How do I add a Windows user to the sysadmin server role in SQL Server 2012? [closed]

Question

I have a Powershell script that executes in the context of a Windows user. This user has a login on a SQL 2012 instance that is a member of the sysadmin server role.

I want the script to add another login on the SQL instance (which also has a corresponding Windows user) to the sysadmin server role.

To try this out in Management Studio (connected as SA), I'm using the following script:

execute as user = 'domain\currentsysadmin'

IF IS_SRVROLEMEMBER('sysadmin', 'domain\futuresysadmin') != 1
    ALTER SERVER ROLE [sysadmin] ADD MEMBER [domain\futuresysadmin]

revert

I have two issues here:

1. When I run the script as it's displayed here, the call to IS_SRVROLEMEMBER returns 0 as expected, but even though the domain\currentsysadmin login is a member of sysadmin, the call to ALTER SERVER ROLE returns:

   Msg 15151, Level 16, State 1, Line 8 Cannot alter the server role 'sysadmin', because it does not exist or you do not have permission.
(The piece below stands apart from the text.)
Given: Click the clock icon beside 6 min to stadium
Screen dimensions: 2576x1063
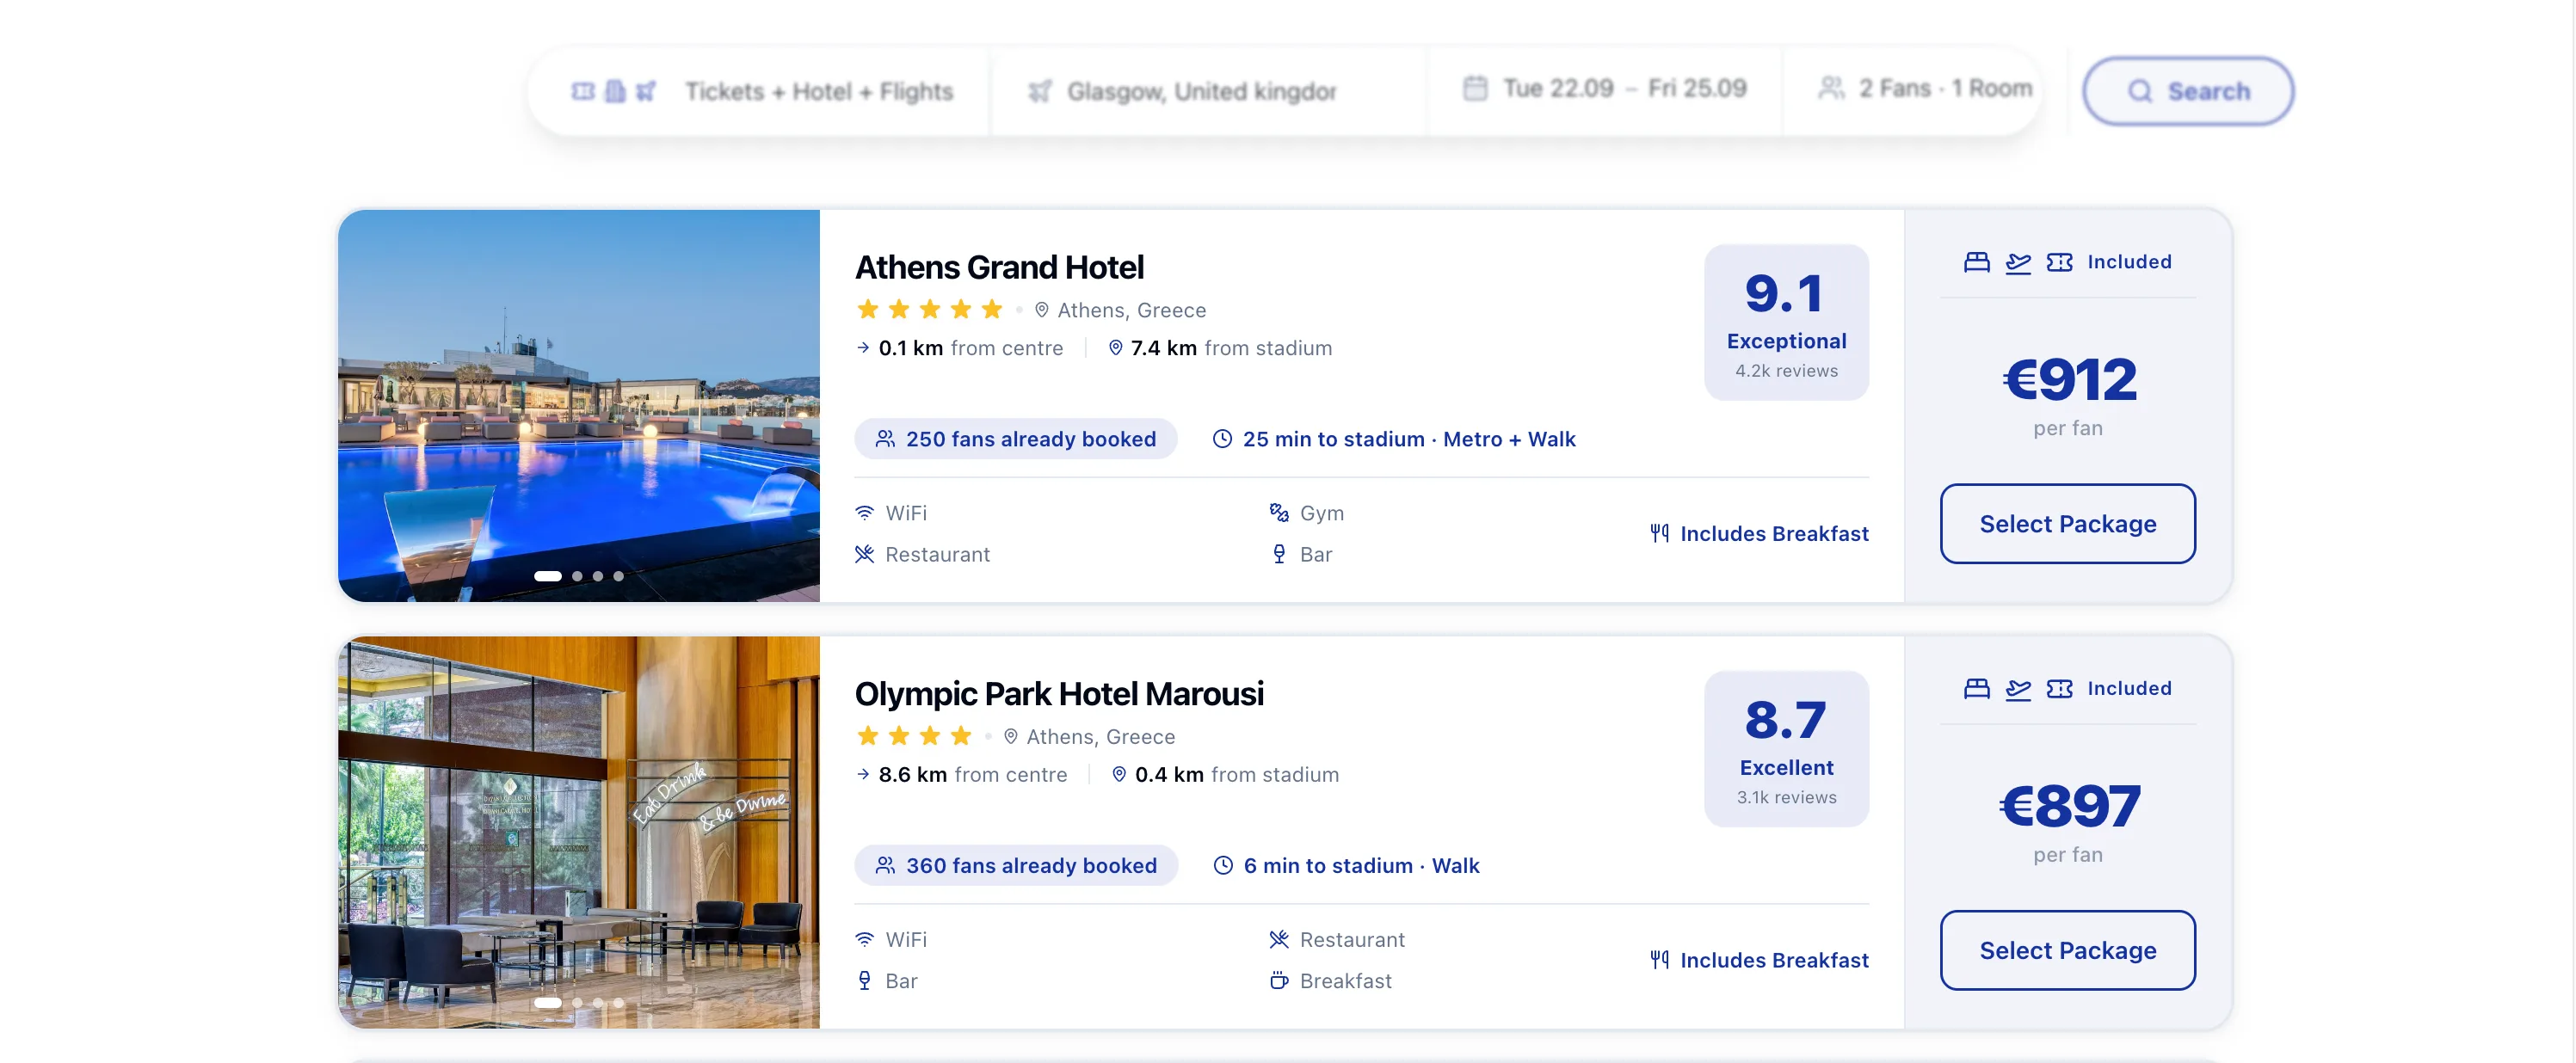Looking at the screenshot, I should (x=1222, y=865).
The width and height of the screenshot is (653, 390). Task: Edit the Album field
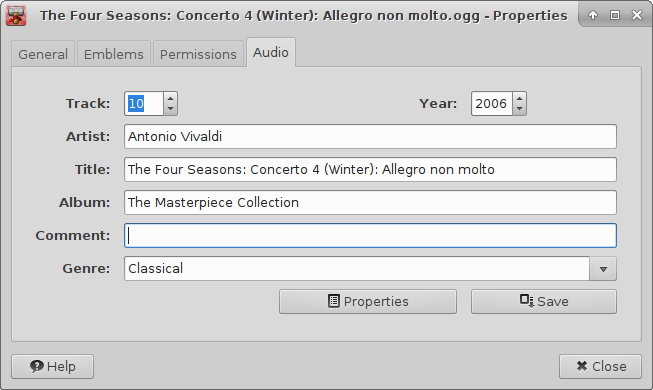pyautogui.click(x=370, y=202)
2. When I run this in the context of SA without the EXECUTE AS statement, the ALTER SERVER ROLE statement appears to run successfully, but when I check the domain\futuresysadmin login, it is still not a member of the sysadmin role

How can I add the domain\futuresystem login to the sysadmin server role?

Answer 1

Use sp_addsrvrolemember:

EXEC master..sp_addsrvrolemember @loginame = N'domain\futuresysadmin', @rolename = N'sysadmin'

UPDATE: User context switching doesn't inherit any server roles, like sysadmin. In reading the documentation: "Server-level permissions granted explicitly to identities in the user token or through role memberships are not honored." When you switch user context, your user no longer has the right to grant sysadmin to another user.